Uganda: Briefing – What Next for Uganda’s Anti-Gay Law?

IRIN

wikipedarc614x376 w290 us1

Photo: Wikipedia Activists protesting
Uganda anti-gay bill (file photo)

Kampala — It led to increased repression, drew international condemnation and prompted foreign donors to suspend millions of dollars in aid. Then earlier this month the constitutional court threw it out. But is Uganda’s Anti-Homosexuality Act (AHA), promulgated by President Yoweri Museveni in February, truly dead and buried?

Under the AHA persons found guilty of “homosexual acts” faced jail terms of up to 14 years, and life sentences in “aggravated” cases, such as those committed by an HIV-positive person, or those involving minors, the disabled and serial offenders. The law also prohibited the “promotion” of homosexuality.

What happened at the constitutional court?

Following a petition by human rights and lesbian, gay, bisexual and transgender (LGTB) activists, on 1 August, the court’s five judges declared the AHA “null and void” on the grounds that Speaker of Parliament Rebecca Kadaga had put the bill to a vote – on 20 December 2013 – without the requisite quorum (a third of all MPs). At the time, the absence of a quorum had been pointed out by Prime Minister Amama Ababazi and others, but Kadaga reportedly ignored their objections.

Activists welcomed the ruling. The AHA “can no longer be enforced in Uganda. We expect no more discrimination against the LGBT community in Uganda,” Caleb Alaka, one of the lawyers who challenged the law, told IRIN.

“The ruling by the judges is a step in the right direction in the enjoyment of fundamental human rights of LGBT in Uganda,” Dennis Odwe, executive director of the Action Group for Health, Human Rights and HIV/AIDS (AGHA), told IRIN.

“The implication of this nullification means that health rights will be enjoyed by all the LGBTs and it will increase more donors’ support to the health sector to ensure that vulnerable groups have access to quality health services like any other persons in Uganda,” he added, with perhaps undue optimism (see below).

So is it game over for the AHA?

No. Uganda’s attorney-general has filed a motion to appeal the ruling in the Supreme Court, saying he was “dissatisfied with the whole judgement”. The precise grounds for the appeal have not been specified but they could focus on the Constitutional Court judges’ view that the state had an obligation to prove that there had indeed been a quorum on 20 December, and that the petitioners had no obligation to prove there had not been one.

Meanwhile, champions of the AHA plan to retable it in parliament and to fast-track it once plenary sessions resume. Some 215 of Uganda’s 375 MPs have signed a petition to support the AHA’s reintroduction.
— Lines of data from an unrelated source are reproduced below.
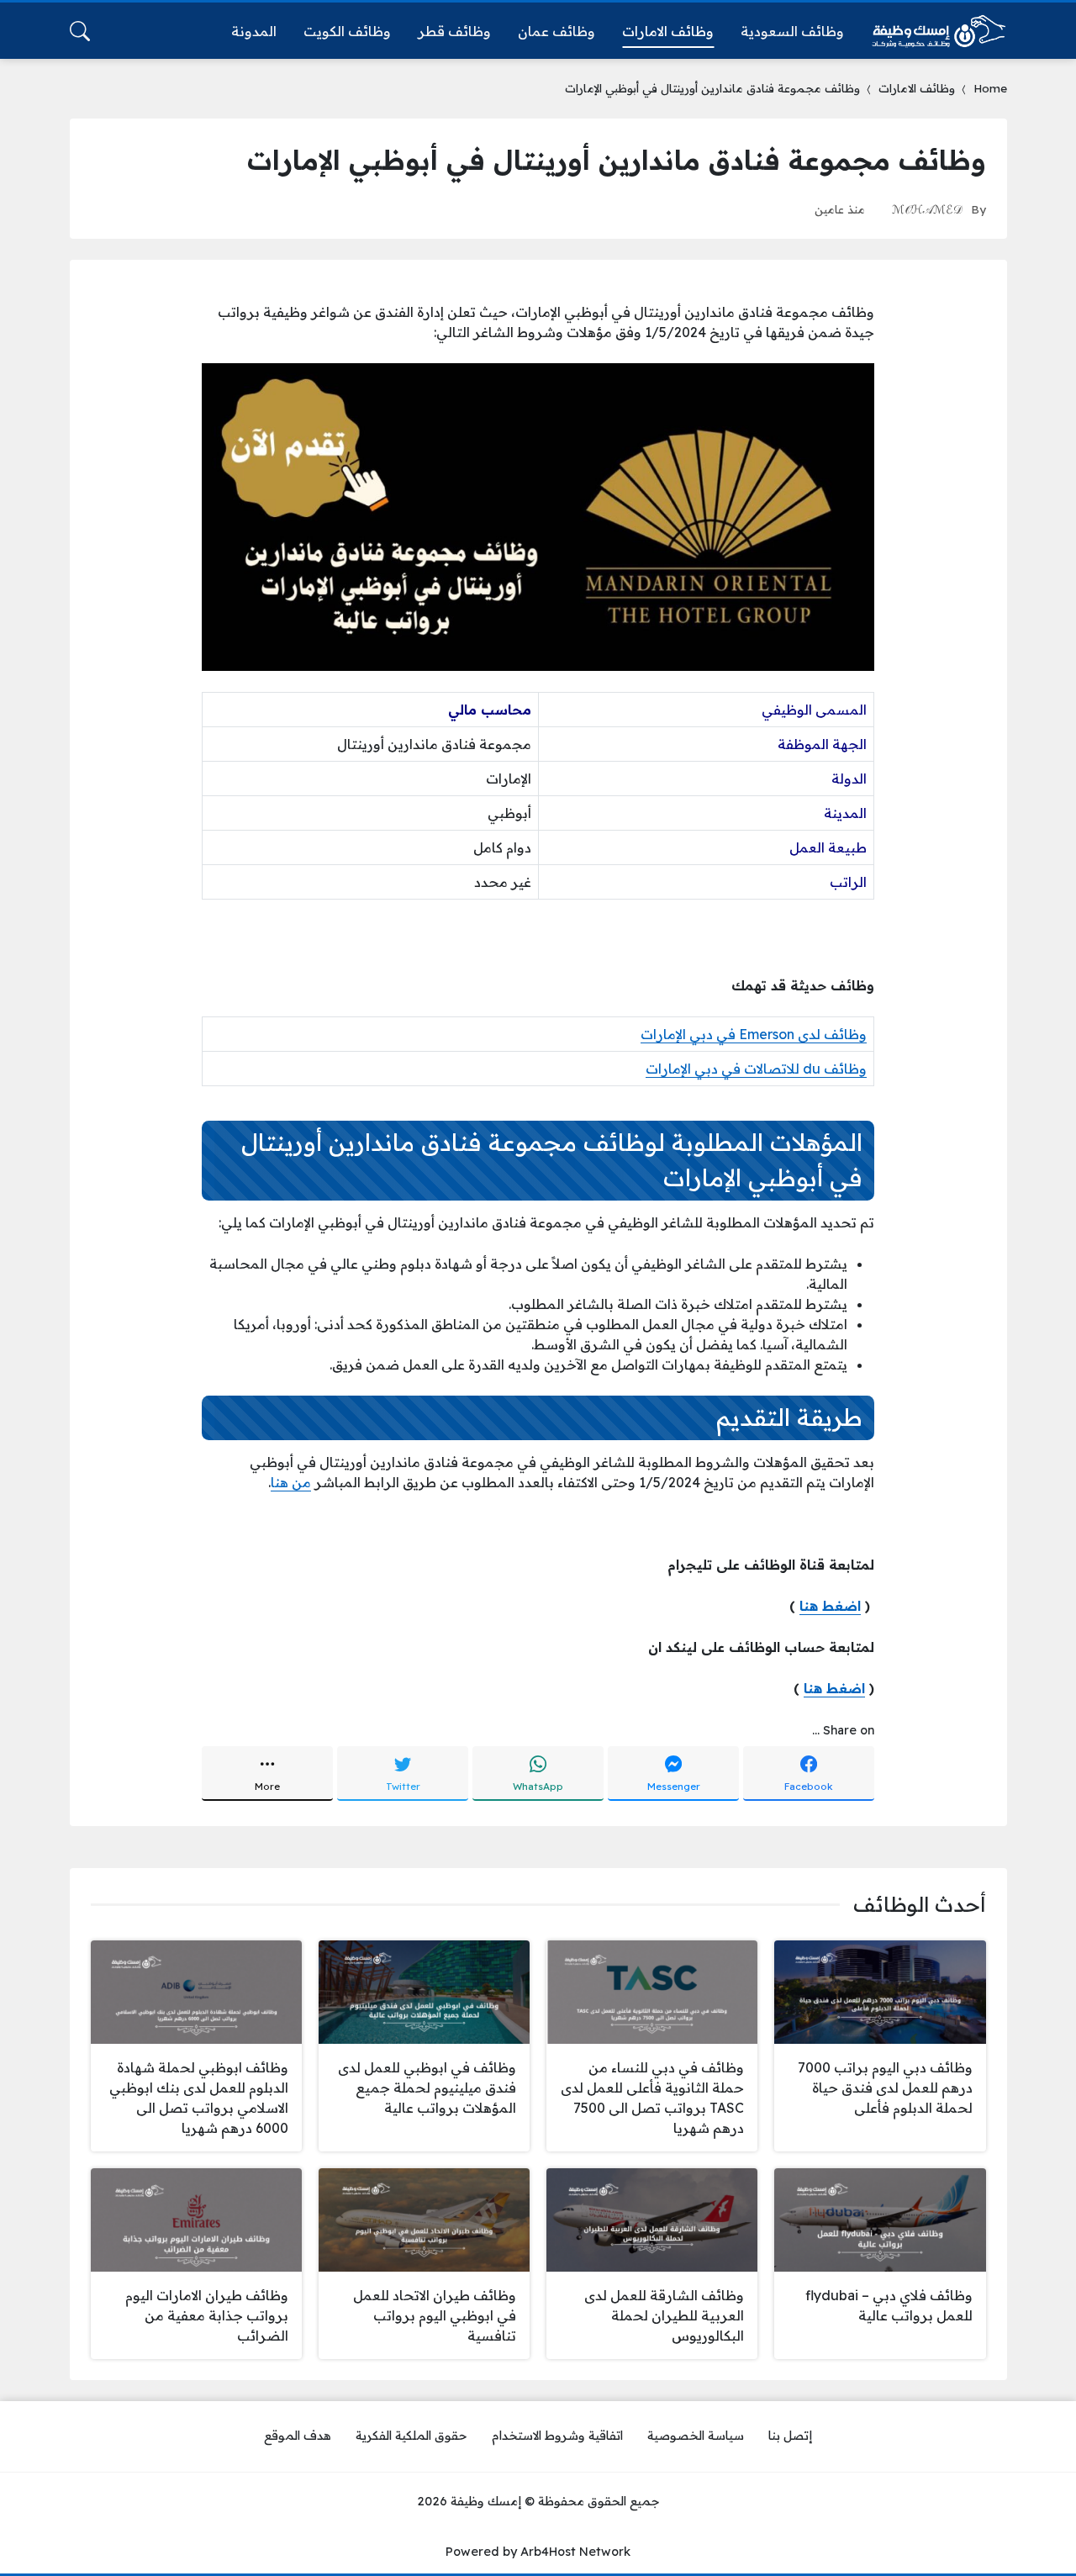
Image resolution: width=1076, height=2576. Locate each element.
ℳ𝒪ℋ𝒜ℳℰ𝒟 (927, 209)
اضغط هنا (830, 1605)
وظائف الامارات (916, 88)
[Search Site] (80, 31)
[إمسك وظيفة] (939, 31)
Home (990, 88)
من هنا (291, 1482)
“I have already surpassed the quorum requirement [with the petition signatories] but many more are promising to sign up. I am confident we shall have the bill retabled and passed into law overwhelmingly,” said MP Latif Ssebaggala who is leading the campaign to keep the law alive.

David Bahati, the MP who drafted the AHA, told IRIN: “I am not shaken by the court ruling. The ruling is no victory at all. The morals of the people of Uganda will prevail. This is just a procedural matter. It has nothing to do with our fight against the promotion of homosexuality in Uganda…

“We can’t allow and accept the promotion of homosexuality among our children, recruitment of our children into homosexual acts and encouraging the same sex marriage,” he said.

So is it now legal to be gay in Uganda?

No, as Nicholas Opiyo, executive director of Chapter Four Uganda, a civil liberty rights organization, explained.

The court ruling “does not and should not be interpreted to mean that homosexuality is now permissible in law; the Penal Code, Chapter 120 of the Laws of Uganda, still outlaws ‘carnal knowledge against the order of nature’ under Section 145” which provides for jail terms of up to life imprisonment for offenders.

Section 146 says that any person who attempts to commit unnatural offences commits a felony and is liable to imprisonment for seven years.

“The AHA’s nullification does not protect LGBTI [the “I” stands for intersex] people from ongoing discrimination, arrest, and prosecution, despite misleading international headlines to the contrary. In fact, penalties for same-sex conduct remain very much enshrined in Uganda’s existing penal code,” said Neela Ghoshal and Maria Burnett, researchers at Human Rights Watch (HRW), in a 6 August op-ed.

While nobody was prosecuted under AHA in the months since parliament passed it, “one of Africa’s most vibrant and outspoken LGBTI communities experienced a notable increase in arbitrary arrests, police extortion, loss of employment, evictions, and homelessness,” they wrote.

“Health providers were forced to reduce essential services for LGBTI people, who sometimes were harassed or even arrested when seeking care,” they added.

Just four days after the AHA was passed, the government ordered the Refugee Law Project, which is affiliated to Makerere University, to suspend activities supporting refugee survivors of sexual gender-based violence (SGBV) on the grounds that they were “promoting homosexuality”.